Joalane Mohale is an innovation enthusiast who turned the old trick of wiping shoes with a banana peel into a shoe polish that is now ready for the market.

Mohale is a BSc Food Science and Nutrition student who is now producer of ‘Jojo Shoe Cream’. She says innovation is in her blood as she already has another product – tea made from corn silk – that is doing fairly well on the market.

She says studying a course called ‘product development’ under BSc Nutrition made her very curious and eager to produce products herself.

Mohale said the idea of making shoe polish out of banana peels came to her through interacting with a client of hers who was fascinated by the fact that she made tea from corn silk. She reveals that the client asked her if she knew that banana peels could actually shine shoes, and the idea stuck with her.

“I kept thinking about what the client had said and I was like, ok may let me do my own research. After a few months of research and watching YouTube videos on how other people use banana peels to shine their shoes, I decided it was time to implement.

“For some reason, I kept postponing it but during lockdown I had ample time on my hands, and that’s when I started buying the ingredients,” Mohale said.

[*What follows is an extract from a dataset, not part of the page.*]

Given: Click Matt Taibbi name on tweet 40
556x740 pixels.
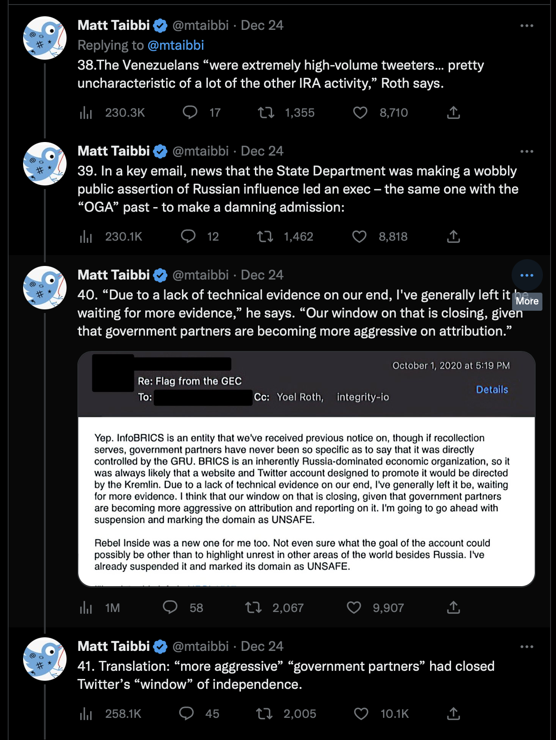Looking at the screenshot, I should (x=114, y=275).
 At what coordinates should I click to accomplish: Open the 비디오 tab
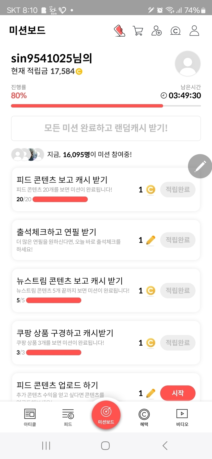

She was able to find the ingredients locally, but the challenge was that she had to keep changing them as they did not give her the final product she desired. This underpins the importance of the right ingredients.

“So we now have a shoe cream that anyone can use. It nourishes and shines shoes like nothing you have ever seen before. It is contained in a 125ml container and it only costs M20,” Mohale said.

She reveals that the National University Innovation Hub helped her a lot in that they could absorb her product, which helped in terms of funds.

“Starting new product funding can be a real problem but we got lucky. I am hoping that this a product that many Basotho will be as proud of it as I am because it is locally produced. It would be great to see this product grow into something big, such that we can have a factory and mass-produce it, in the process employing as many young people as we can,” she said.